Back by popular demand, Scott Klososky speaks today at the TLMI Annual Meeting in San Antonio, Texas. Here’s an excerpt from Scott’s blog, technologystory.com, with advice for winning and keeping customers in today’s market.
When the Only Thing Left is Loving Your Customer
By Scott Klososky
I have started to see articles that state a common theme. It is that all products and services will eventually commoditize to the point where it is virtually impossible to distinguish them by price or performance. This result is driven by a rise in international competition and the natural growth of multiple competitors in every space improving their capabilities to an equal level. I suppose we have lots of signs that this will come true because consumers are less and less loyal to any specific brand or organization, and getting VERY LOYAL to doing whatever is simplest in their lives. We will shop at any grocery store, get our shoes from any place that has something we need, and buy gas wherever it is most convenient and the pumps go fast.

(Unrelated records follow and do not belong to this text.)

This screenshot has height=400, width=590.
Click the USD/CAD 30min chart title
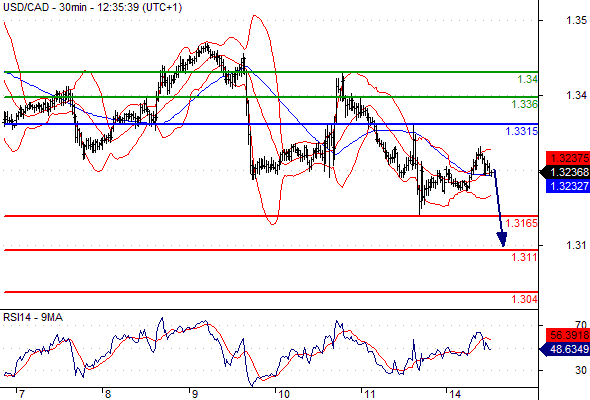click(x=92, y=7)
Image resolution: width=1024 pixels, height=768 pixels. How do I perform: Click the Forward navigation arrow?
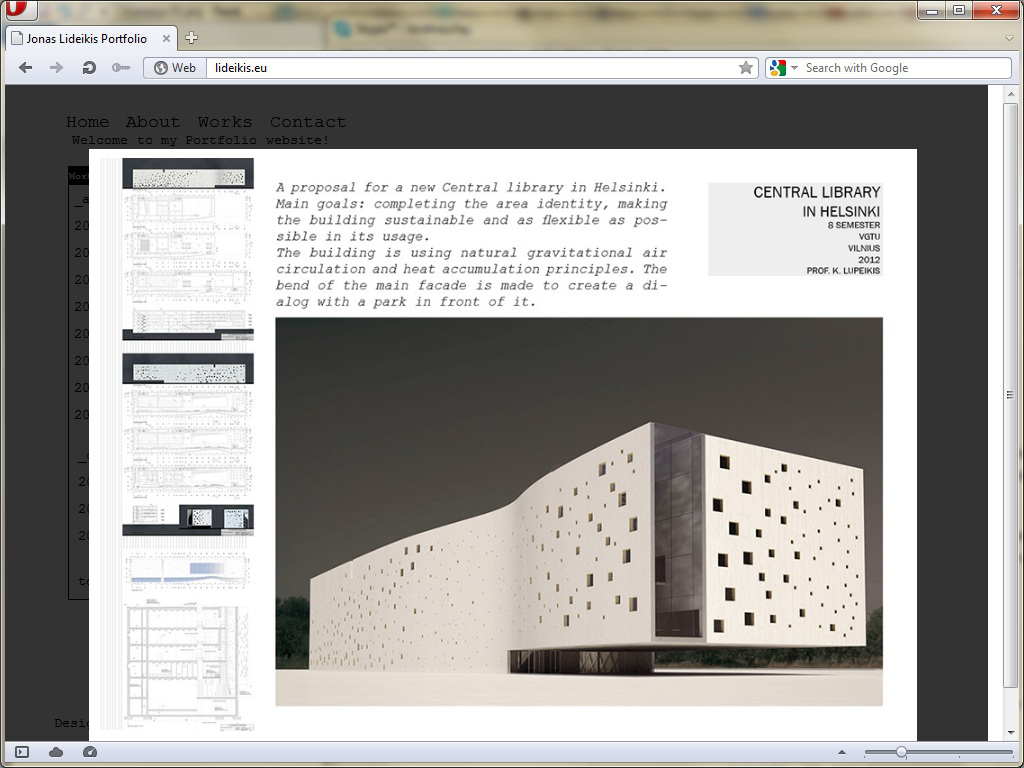click(57, 68)
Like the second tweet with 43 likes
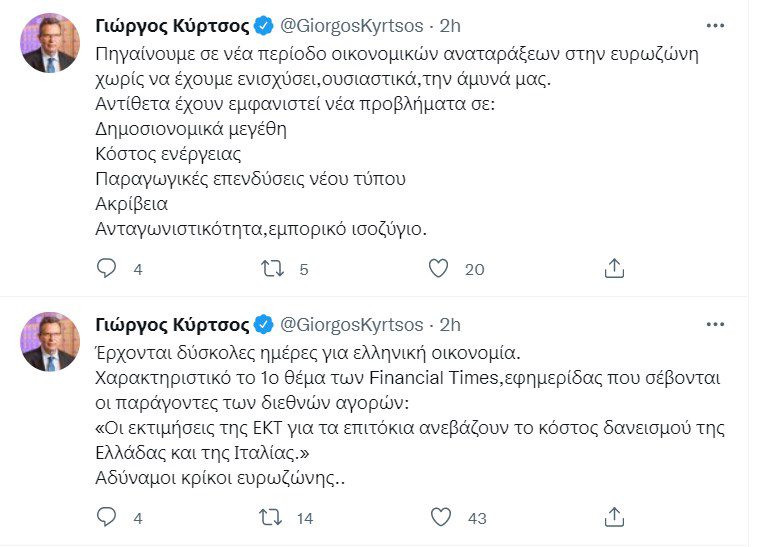This screenshot has height=547, width=759. (438, 517)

If we continue down this road, there will only be two things that will really make a difference to customers, clients, patients, members, or constituents and that will be: 1 – anything that saves them time and 2 – buying from a brand or supplier that the consumer has an emotional relationship with, and the best way to get that emotional connection will be that the customer perceives that the supplier is providing value in their lives OUTSIDE of the product or service itself. For example, I can get my taxes done by any number of firms at this point, so my choice is driven by the fact that we finally found an accounting firm that actually acts as if they care about us and they demonstrate that by communicating with us often to update us on law changes and such all year long – not just in November when they want our business again.

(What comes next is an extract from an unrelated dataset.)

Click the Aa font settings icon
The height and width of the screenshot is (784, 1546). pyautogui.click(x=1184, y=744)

My guess is the vast majority of you reading this now provide a service or product that others do as well. I can also guess that your ability to differentiate is shrinking every day. If you agree with this concept, then it is time to reconfigure how you show the love to your customers. Since I am a technology guy, I suggest strongly that you develop digital tools to help you show the love so that the costs can be kept down for providing value and connection to them. By the way, using technology to show the love is not oxymoronic. The number one most trusted brand online is Amazon and they have very little contact between their human staff and their millions of customers, yet they show the love well. To make this easy, I am providing the following formula for you:
1. Build a high profile presence online by providing lots of information on your industry. Seek to help the world by sharing lots of content in video, PPT’s, infographics and documents. You will be making a statement that you are the industry expert and that you also want to help people to learn important aspects of your industry. For example, if you are a bank, build online assets that teach people how to get an SBA Loan, or learn how to best save for retirement.
2. Rebuild your process for onboarding new customers. This is a high value process that too many organizations ignore. Most gather a few fields of information to take care of billing, but really don’t have a step-by-step process for onboarding customers so they feel valued, or like they have joined an exclusive relationship.
3. Develop a powerful organizational voice through which to talk to your customers on a regular basis. We have many channels today like blogging, Twitter, Facebook, podcasts, etc. When you talk to them be sure to run in a ratio where you deliver five things of value to them for every one thing that would be a promotion or sale for you. This is called “Earned Media” because you earn the right to talk to your customer through providing value on an ongoing basis.
4. Develop a new data model for your customers where you gather thirty to forty fields of information on EVERYONE who buys your products. This might need to be done over time, and that is OK. The end result needs to be that you have tons of data on your customers so you can use that data to build closer relationships with them.
This is a battle in the market that you do not want to lose. The era of earning a customer’s business through product or service differentiation is waning. There will always be small tweaks that might be unique, but in general, the economy is going to become an increasingly competitive place. If showing your customer that you care about them has not been a cornerstone of your strategy, or if you don’t even know your end consumer because you sell through distribution, I suggest you hold an emergency meeting and figure out how to connect with your customers at a valuable level.